At the same time, there are several companies that continue to operate out of Russia undeterred. Moscow has issued warnings to companies like Coca-Cola, Procter & Gamble, IBM, and others that are eying withdrawal. To sum up the recent events, things aren’t looking well for Russia as money seems to be leaving its borders.
But, where will the companies participating in this mass corporate exodus invest next? What are their investment plans? What are the potential consequences of this wave of foreign companies leaving Russia? And what does that mean for the Russian people? Let’s understand the impact the suspension will have on the Russian economy.
The companies exiting the Russian market are:
- Seeking to divest or exploring more alternatives to manage the assets.
- Selling percentage of their stake in Russian projects.
- Halting all new investments in Russia.
- Demanding payment of insurance.
- Seeking to sell their Russian arm to cash out.
- Seeking to transfer Russian business to new owners.
- Transferring businesses to Russian investors.
Most western companies operating out of Russia are looking to quit their operations as a measure to save their reputation. It’s a tricky situation for many such companies since Russia brings in a major chunk of their revenue.
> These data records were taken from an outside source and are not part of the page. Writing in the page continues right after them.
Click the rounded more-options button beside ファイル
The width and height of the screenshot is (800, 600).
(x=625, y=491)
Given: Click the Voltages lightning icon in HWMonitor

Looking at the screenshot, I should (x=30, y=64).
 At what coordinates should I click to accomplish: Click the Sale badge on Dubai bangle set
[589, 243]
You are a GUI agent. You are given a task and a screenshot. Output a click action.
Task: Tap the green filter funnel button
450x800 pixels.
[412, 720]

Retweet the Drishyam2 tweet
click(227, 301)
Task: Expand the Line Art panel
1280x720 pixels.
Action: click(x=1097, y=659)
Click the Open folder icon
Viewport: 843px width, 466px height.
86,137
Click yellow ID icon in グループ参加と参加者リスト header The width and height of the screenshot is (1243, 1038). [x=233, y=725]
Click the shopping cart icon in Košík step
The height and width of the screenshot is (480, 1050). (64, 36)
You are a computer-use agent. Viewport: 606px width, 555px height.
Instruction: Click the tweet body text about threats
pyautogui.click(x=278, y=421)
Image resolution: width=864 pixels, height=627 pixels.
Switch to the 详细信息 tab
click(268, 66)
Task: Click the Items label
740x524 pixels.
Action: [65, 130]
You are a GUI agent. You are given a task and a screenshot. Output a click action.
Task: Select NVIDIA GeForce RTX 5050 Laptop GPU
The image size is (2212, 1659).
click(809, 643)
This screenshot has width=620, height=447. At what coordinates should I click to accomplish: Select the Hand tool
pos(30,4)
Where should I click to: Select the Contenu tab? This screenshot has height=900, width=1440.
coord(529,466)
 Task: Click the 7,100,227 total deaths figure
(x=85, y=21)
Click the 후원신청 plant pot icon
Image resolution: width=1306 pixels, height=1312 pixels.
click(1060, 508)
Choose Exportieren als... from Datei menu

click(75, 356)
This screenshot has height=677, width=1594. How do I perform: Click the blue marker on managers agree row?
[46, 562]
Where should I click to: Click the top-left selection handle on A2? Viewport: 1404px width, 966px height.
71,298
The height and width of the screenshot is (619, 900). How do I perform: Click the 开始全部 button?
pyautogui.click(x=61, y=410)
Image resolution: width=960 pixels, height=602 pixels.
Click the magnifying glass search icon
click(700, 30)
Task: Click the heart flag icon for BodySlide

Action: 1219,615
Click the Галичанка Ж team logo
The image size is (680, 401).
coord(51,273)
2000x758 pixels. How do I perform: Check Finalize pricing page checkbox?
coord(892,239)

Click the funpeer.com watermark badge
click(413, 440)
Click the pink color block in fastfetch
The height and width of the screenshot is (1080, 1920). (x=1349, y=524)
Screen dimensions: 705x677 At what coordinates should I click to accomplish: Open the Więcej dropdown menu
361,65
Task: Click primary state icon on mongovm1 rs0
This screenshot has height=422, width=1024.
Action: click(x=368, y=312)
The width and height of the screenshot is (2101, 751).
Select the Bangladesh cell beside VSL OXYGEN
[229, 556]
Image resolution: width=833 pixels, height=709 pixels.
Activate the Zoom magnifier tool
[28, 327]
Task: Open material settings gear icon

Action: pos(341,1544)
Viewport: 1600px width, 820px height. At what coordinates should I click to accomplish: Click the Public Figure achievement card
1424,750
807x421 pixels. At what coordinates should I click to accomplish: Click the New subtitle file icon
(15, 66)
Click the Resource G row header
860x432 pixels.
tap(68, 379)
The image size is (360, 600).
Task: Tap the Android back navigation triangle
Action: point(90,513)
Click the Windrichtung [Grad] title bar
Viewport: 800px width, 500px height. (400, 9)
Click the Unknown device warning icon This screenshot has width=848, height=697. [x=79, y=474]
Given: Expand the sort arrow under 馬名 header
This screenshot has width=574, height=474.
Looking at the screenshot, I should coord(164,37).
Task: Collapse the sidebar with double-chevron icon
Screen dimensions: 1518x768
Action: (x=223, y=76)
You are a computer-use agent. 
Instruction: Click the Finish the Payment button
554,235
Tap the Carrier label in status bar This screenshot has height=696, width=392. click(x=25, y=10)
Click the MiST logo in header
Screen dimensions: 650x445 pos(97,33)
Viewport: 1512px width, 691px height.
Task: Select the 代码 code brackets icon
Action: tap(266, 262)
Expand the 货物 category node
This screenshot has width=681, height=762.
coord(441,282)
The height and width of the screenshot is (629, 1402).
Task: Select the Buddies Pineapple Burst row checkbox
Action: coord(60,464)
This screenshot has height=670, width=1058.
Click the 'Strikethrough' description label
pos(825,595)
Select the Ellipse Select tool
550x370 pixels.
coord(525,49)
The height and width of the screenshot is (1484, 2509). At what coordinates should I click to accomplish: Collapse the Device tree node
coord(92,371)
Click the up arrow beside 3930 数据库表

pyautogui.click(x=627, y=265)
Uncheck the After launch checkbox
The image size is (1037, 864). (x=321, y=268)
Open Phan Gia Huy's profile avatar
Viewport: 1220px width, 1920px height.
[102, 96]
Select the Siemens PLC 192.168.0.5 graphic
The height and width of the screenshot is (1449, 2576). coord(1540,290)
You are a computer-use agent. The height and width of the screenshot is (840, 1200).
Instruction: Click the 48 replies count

For instance, McDonald’s has stores in over 800 locations in the country. Exiting Russia means losing roughly 9 percent of its annual revenues. The move will be counterproductive since it still has to pay its 62,000 employees in Russia and Ukraine.
PepsiCo is said to lose about 4 percent of its annual revenues from the exodus. However, it will keep selling ‘essential’ food products to keep its humanitarian endeavors alive. Shell, a major energy company, is set to lose a staggering $3 billion. The western companies involved in the absolute discontinuation will encounter a major revenue loss, and hence, need to watch their steps for any future investments.
There’s an undercurrent of opinions that renders the recent corporate exodus not enough to have a huge economic impact on the nation. The companies in question are ones that have been investing in the country for decades. Experts believe that an economic debacle is very unlikely because the companies have not stopped paying their employees in Russia.
Also, companies that wish to sell their operations and cash out are bound by the international sanctions and free-falling Russian economy. The Kremlin realizes that FDI to Russia is virtually dead. Had the Ukraine invasion not occurred, tens of thousands of new jobs would have been created. However, the country does not rely heavily on foreign investment for that.
To sum up, the western corporate exodus from Russia will not leave the citizens stranded. Russian foreign investment policies have ensured that employees working in these companies are timely paid despite the country’s socio-political mess. The companies certainly have a lot of brainstorming to do, especially to wipe their hands off of the war and come out unscathed.